You have decided that IoT is exactly what you need, and you have a pretty good idea of what you want to set up. But before you get started some planning is in order. Not having a well thought through architecture that fits your solution will result in refactoring your solution at a later stage and we want to prevent that if we can.

The device

First things first. What kind of IoT solution are you going to offer? Are you going to gather telemetry like temperature, humidity, and possibly motion, are you going to run an object detection solution that analyzes video real time or maybe your operating machinery connected to the cloud?

That is a lot of questions and to each their own use case, but it is important to decide up front what your solution will do, what kind of data it will generate and how much of that data needs to be sent to the cloud. Additionally, how much processing needs to happen at the location itself? This will determine the kind of hardware you need. It is obvious that video and image processing takes up a lot more resources on a device than simply gathering temperature data.

Data

Those devices will generate data. That data needs to go somewhere. If we look at Azure IoT Hub it can take in a lot (and I mean a lot) of data and sink it into pretty much any relevant Azure Service using the built in connectors or by using a custom Logic App’s or Azure Function’s.

Even though building a quick proof of concept and generating some data will give you a good idea of how much data a device will generate but when it comes to IoT you need to think about what happens when the solution scales.

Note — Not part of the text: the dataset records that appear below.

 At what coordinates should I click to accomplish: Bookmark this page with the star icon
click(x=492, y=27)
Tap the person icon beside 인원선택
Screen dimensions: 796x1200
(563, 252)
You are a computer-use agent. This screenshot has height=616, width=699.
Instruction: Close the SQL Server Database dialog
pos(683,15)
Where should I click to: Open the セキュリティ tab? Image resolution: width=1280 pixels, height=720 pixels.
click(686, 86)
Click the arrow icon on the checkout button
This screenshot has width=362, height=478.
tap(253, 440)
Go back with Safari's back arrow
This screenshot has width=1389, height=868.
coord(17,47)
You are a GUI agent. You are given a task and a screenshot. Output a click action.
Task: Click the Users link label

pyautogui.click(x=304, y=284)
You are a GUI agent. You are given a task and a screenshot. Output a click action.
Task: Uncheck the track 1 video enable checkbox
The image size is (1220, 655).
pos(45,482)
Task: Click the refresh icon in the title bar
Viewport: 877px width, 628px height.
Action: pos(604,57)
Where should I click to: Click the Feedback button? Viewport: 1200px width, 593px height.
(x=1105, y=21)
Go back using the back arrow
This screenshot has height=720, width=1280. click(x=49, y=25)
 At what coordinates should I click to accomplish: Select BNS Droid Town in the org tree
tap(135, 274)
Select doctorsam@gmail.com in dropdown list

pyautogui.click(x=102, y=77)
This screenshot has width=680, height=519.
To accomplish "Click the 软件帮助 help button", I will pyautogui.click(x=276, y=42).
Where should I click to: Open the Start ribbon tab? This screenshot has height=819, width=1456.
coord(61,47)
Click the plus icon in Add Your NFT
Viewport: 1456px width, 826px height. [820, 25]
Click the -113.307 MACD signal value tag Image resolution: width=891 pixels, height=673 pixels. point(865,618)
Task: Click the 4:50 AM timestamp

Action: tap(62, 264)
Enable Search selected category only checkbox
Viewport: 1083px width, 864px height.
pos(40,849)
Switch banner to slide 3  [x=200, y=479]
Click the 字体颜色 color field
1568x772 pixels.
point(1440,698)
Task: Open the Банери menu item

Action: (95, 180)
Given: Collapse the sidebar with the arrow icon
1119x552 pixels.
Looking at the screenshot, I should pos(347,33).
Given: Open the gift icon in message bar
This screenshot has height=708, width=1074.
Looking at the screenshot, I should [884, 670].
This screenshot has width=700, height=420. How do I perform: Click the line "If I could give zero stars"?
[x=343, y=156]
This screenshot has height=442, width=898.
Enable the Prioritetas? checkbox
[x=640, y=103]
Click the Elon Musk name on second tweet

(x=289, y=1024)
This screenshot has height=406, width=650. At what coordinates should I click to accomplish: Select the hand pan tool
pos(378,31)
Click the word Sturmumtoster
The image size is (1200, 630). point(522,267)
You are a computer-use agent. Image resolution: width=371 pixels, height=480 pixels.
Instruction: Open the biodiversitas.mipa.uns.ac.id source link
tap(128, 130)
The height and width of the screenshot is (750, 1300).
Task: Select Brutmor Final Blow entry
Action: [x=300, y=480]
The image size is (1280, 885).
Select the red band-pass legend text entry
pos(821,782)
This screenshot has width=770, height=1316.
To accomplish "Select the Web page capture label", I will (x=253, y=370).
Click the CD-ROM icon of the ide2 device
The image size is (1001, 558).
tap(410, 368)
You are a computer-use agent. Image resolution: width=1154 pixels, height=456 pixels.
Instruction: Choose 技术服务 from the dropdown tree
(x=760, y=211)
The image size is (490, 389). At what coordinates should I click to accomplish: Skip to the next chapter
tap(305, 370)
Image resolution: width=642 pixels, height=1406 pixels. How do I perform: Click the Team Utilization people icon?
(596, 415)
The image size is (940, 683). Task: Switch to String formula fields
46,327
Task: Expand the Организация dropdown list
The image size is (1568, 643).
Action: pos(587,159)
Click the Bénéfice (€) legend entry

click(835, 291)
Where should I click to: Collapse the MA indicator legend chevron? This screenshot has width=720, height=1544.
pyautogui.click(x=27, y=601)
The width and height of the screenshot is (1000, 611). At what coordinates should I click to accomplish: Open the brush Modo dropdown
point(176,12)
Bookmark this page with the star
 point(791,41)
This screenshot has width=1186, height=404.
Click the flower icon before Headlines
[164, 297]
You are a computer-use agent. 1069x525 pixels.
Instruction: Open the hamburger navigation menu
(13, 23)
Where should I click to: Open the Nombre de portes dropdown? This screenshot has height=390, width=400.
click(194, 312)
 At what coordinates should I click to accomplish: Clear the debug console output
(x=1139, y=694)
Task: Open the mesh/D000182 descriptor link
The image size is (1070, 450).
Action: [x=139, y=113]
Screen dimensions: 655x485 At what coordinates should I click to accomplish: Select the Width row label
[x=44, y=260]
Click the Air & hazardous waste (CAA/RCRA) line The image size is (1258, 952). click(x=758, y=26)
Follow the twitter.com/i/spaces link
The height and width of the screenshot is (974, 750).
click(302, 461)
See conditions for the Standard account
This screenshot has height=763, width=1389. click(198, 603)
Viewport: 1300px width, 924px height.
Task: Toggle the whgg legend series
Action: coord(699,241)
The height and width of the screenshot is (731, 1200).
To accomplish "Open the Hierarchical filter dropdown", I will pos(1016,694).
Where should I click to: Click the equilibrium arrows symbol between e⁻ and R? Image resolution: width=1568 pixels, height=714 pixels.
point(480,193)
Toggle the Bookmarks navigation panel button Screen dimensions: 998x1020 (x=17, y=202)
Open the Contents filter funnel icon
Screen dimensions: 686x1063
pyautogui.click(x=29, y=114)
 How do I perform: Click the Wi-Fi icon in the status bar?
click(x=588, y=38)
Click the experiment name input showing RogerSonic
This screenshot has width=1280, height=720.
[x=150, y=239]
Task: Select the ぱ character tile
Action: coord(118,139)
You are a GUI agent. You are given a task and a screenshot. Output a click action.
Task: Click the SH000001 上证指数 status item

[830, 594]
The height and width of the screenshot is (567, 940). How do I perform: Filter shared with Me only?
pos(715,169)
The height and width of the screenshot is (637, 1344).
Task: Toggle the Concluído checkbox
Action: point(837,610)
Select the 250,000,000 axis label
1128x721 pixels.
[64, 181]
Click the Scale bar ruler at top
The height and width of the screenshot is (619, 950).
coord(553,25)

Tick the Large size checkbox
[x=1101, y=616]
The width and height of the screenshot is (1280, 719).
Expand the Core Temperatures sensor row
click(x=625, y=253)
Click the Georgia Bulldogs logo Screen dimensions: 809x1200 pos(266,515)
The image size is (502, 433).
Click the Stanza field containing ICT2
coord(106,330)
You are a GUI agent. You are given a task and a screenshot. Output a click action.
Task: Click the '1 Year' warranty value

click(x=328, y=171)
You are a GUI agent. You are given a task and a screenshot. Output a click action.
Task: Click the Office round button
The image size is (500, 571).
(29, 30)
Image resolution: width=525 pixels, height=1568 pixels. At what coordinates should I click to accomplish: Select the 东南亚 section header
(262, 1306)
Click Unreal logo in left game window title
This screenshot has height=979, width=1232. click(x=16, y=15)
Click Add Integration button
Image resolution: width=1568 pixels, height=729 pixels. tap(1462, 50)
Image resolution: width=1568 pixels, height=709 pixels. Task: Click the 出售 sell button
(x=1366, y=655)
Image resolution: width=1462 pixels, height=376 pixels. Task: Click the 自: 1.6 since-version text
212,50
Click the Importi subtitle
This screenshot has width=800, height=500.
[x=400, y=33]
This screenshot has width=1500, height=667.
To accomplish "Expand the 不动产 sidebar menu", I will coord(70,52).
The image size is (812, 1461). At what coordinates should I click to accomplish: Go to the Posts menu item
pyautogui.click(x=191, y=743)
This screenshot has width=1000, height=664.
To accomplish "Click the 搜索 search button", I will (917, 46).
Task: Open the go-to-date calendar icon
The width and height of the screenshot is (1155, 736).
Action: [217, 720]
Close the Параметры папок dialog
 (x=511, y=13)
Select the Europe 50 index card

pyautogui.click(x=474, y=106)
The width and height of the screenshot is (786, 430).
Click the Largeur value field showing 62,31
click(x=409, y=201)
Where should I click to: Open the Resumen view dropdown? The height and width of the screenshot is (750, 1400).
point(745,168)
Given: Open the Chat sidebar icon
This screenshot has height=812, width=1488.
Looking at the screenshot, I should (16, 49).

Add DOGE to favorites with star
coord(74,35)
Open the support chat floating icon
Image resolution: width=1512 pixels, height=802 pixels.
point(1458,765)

What if you are developing a solution to gather telemetry from different sensors like temperature, humidity and motion but also provides the ability to switch lights on and off. You develop that for a single office space in a building as a proof of concept. What if this is installed in every office and you are now dealing with thousands of sensors. That is quite some data that needs to be transferred. But the amount of data that can be transferred simultaneously really depends on the connectivity and how often you need new telemetry from the devices (once per second or once per hour is quite the difference here!).

Connectivity

Once you know what kind of data you are going to generate and how much you need to store in the cloud it is time to look at the connectivity. Some factors are important here:

  • Location and internet connectivity of the site where the device(s) will run
  • The amount of data you want to send to IoT Hub
  • The interval (when do you want to send data)
  • Do you just need to send message to the cloud (Device-to-cloud messages), or do you want to send Cloud-to-Device messages as well?


Now is the time to make some choices. Specifically for the protocol you want to use and the infrastructure at office building.  

When it comes to Azure IoT Hub we have 3 flavors:

  • AMQP
  • MQTT
  • HTTPS

Note that AMQP and MQTT are also supported over web sockets (port 443). Now it’s time to make some decisions

AMQP

MQTT

HTTPS

Supports multiple devices per (TLS) connection)

Supports a single device per connection

Support a single device per connection

Supports Cloud to Device messages

Supports Cloud to Device messages

Does not support Cloud to Device messages but polls instead

Usually used for gateways (connect multiple devices to the gateway, connect the gateway to IoT Hub)

Used for devices with limited resources and connected directly to IoT Hub

Used for devices with limited connectivity



And here’s the catch. What if your solution requires a different protocol? Maybe you’re using ModBus or have your own proprietary protocol? Not all is lost. We can use an IoT Edge Gateway to perform the translation to a supported protocol. We do have to keep in mind that IoT Hub will not have the actual devices “configured” but instead receives the data from the gateway. This means that you will need an identifier for the device in your messages to make sure you know which data came from which device at a later stage. You will also see similar configurations (even if your end devices support MQTT or AMQP) if you choose to send the information in batches and you don’t need real time data accessible from the cloud.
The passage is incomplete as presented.